You are viewing a plain text version of this content. The canonical link for it is here.
Posted to hdfs-dev@hadoop.apache.org by "He Tianyi (JIRA)" <ji...@apache.org> on 2016/06/06 03:56:59 UTC
[jira] [Created] (HDFS-10490) Client may never recovery replica after a timeout during sending packet

He Tianyi created HDFS-10490:
--------------------------------

             Summary: Client may never recovery replica after a timeout during sending packet
                 Key: HDFS-10490
                 URL: https://issues.apache.org/jira/browse/HDFS-10490
             Project: Hadoop HDFS
          Issue Type: Bug
          Components: datanode
    Affects Versions: 2.6.0
            Reporter: He Tianyi


For newly created replica, a meta file is created in constructor of {{BlockReceiver}} (for {{WRITE_BLOCK}} op). Its header will be written lazily (buffered in memory first by {{BufferedOutputStream}}). 
If following packets fail to deliver (e.g. in  extreme network condition), the header may never get flush until closed. 
However, {{BlockReceiver}} will not call close until block receiving is finished or exception(s) encountered. Also in extreme network condition, both RST & FIN may not deliver in time. 

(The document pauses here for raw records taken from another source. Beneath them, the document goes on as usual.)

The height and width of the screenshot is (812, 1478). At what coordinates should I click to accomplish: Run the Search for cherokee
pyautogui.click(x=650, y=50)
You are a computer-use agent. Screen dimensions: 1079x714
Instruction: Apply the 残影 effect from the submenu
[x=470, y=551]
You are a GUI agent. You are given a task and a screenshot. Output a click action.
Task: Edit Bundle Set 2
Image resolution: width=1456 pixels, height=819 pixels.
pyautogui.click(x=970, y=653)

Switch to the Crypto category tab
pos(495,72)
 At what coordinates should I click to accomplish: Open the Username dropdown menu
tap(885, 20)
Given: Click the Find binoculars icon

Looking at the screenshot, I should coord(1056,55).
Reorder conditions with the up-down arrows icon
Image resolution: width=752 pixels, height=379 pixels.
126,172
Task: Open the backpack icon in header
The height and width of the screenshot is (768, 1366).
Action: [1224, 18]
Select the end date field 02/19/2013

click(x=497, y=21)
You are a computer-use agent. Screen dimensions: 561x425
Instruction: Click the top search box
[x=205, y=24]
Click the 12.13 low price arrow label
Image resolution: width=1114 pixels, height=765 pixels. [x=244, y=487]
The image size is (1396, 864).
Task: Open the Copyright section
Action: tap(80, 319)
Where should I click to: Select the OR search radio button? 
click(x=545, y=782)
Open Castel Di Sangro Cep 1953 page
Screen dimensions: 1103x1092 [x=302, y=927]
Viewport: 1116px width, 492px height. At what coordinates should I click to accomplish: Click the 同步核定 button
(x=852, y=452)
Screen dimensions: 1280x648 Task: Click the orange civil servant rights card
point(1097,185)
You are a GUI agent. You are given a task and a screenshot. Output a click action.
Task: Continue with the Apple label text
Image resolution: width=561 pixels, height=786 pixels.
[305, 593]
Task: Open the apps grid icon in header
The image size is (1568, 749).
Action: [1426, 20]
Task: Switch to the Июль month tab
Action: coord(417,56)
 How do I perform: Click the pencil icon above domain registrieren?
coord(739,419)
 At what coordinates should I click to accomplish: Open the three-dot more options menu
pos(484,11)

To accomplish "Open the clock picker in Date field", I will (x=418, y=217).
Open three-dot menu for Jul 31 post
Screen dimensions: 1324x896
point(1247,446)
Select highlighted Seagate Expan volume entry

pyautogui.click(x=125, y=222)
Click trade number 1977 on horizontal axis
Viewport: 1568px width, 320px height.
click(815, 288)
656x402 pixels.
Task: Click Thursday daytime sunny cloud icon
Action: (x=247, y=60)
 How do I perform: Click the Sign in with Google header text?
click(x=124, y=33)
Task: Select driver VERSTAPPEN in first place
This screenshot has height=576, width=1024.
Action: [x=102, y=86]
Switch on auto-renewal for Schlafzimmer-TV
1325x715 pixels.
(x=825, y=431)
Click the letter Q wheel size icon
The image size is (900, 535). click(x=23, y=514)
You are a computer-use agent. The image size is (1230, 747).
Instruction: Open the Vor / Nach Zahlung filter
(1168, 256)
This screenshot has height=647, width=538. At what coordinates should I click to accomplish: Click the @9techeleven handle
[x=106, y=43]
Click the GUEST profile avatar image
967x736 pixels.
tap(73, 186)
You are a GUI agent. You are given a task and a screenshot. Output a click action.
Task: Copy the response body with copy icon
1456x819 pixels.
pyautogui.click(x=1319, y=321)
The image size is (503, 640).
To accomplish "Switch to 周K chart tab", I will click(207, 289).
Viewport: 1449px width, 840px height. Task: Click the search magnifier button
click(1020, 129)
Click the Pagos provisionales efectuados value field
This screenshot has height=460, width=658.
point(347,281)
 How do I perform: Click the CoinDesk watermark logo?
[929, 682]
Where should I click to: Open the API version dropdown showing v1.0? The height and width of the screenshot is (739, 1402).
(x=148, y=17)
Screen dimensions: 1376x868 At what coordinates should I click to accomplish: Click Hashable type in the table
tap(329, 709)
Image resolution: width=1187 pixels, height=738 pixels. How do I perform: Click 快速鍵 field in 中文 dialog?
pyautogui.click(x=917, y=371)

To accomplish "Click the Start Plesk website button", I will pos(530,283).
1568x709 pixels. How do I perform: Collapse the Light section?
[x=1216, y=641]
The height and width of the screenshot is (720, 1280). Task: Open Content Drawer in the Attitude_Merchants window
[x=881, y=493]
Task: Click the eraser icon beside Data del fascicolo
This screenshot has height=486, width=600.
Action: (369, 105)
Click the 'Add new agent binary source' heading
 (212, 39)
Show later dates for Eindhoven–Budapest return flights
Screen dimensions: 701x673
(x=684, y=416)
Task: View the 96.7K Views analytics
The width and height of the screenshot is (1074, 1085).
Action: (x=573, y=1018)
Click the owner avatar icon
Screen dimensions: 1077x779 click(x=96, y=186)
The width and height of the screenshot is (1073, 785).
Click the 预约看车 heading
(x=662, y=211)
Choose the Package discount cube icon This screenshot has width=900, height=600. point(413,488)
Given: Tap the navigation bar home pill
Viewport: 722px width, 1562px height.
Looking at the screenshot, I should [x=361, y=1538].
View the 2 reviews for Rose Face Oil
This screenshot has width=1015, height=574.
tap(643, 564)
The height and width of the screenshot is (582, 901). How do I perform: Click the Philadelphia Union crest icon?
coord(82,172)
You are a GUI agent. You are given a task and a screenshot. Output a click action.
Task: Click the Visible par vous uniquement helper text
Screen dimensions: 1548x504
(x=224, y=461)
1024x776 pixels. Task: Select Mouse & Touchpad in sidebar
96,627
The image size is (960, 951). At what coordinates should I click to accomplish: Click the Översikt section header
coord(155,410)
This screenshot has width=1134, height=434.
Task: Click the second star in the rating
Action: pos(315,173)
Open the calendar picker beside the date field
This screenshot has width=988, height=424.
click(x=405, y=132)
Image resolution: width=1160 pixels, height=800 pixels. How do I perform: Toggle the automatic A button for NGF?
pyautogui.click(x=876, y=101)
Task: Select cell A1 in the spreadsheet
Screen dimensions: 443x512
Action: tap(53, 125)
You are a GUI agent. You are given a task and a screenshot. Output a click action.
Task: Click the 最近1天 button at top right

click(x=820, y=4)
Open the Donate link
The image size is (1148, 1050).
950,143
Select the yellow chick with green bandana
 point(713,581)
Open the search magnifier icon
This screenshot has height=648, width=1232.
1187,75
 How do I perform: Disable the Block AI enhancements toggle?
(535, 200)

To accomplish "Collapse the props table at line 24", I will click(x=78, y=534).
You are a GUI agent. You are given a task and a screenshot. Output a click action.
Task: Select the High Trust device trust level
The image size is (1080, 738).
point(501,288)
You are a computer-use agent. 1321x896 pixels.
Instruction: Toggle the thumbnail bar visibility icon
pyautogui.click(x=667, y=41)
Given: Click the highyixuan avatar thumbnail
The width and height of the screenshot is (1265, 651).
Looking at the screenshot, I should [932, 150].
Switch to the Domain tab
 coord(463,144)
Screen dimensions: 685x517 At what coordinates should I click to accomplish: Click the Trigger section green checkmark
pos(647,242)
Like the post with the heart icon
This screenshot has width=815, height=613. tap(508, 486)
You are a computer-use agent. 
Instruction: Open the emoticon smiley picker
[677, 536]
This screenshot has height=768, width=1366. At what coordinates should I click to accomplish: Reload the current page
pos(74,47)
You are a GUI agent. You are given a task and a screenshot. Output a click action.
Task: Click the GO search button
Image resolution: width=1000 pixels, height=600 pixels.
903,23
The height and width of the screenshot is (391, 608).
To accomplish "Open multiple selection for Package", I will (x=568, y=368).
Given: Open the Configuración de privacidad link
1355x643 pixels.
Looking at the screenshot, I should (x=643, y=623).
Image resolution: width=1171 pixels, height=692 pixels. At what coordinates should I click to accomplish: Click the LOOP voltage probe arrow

In this case, if client tries to initiates a {{transferBlock}} to a new datanode (in {{addDatanode2ExistingPipeline}}), existing datanode will see an empty meta if its {{BlockReceiver}} did not close in time. 
Then, after HDFS-3429, a default {{DataChecksum}} (NULL, 512) will be used during transfer. So when client then tries to recover pipeline after completely transferred, it may encounter the following exception:
{noformat}
java.io.IOException: Client requested checksum DataChecksum(type=CRC32C, chunkSize=4096) when appending to an existing block with different chunk size: DataChecksum(type=NULL, chunkSize=512)
        at org.apache.hadoop.hdfs.server.datanode.ReplicaInPipeline.createStreams(ReplicaInPipeline.java:230)
        at org.apache.hadoop.hdfs.server.datanode.BlockReceiver.<init>(BlockReceiver.java:226)
        at org.apache.hadoop.hdfs.server.datanode.DataXceiver.writeBlock(DataXceiver.java:798)
        at org.apache.hadoop.hdfs.protocol.datatransfer.Receiver.opWriteBlock(Receiver.java:166)
        at org.apache.hadoop.hdfs.protocol.datatransfer.Receiver.processOp(Receiver.java:76)
        at org.apache.hadoop.hdfs.server.datanode.DataXceiver.run(DataXceiver.java:243)
        at java.lang.Thread.run(Thread.java:745)
{noformat}
This will repeat, until exhausted by datanode replacement policy.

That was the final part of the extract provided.